En outre, en ne distinguant pas l’élevage traditionnel de l’industrie animalière, les vegans font, paradoxalement, le jeu des grands lobbys de la viande – ceux-là même qui ont imposé au monde entier l’ensilage de maïs pour nourrir les vaches.
L’auteur regrette que les végans n’aient pas plutôt prêté main-forte à ceux qui prônent le « manger sain, bon et juste » et un bétail nourri à l’herbe (pratique positive en termes d’émission de gaz à effet de serre, les prairies pâturées constituant des puits et non des sources de carbone), plutôt que de combattre en faveur de la disparition de tout élevage, y compris traditionnel – ce qui, dans de nombreuses zones arides de la planète, risque de provoquer le retour de grandes famines.

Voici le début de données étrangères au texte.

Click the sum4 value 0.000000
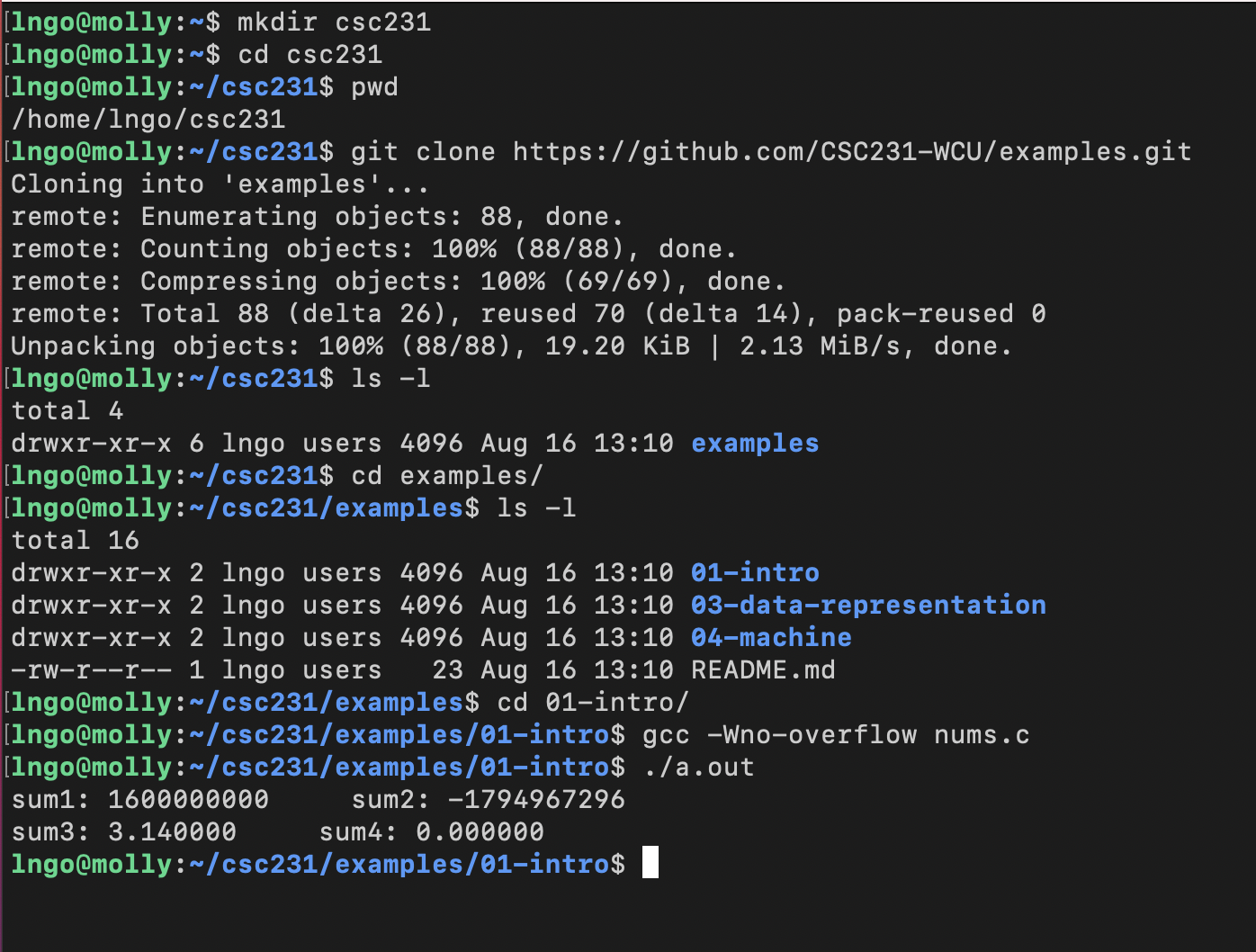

Ce faisant, les végans soutiennent aussi les grands lobbys céréaliers et oléagineux – qui sont d’ailleurs souvent les mêmes que ceux de la viande ! Car s’il faut des quantités massives de céréales pour produire l’alimentation du bétail à cause des pratiques d’élevage intensif, il en faudra aussi de plus en plus, pour fournir des protéines végétales destinées à l’alimentation humaine, à la place de la viande.
Le soja est le plus utilisé pour ces substituts – alors que sa culture intensive est l’une de celles qui participe le plus à la déforestation de la planète, ravageant l’Amazonie.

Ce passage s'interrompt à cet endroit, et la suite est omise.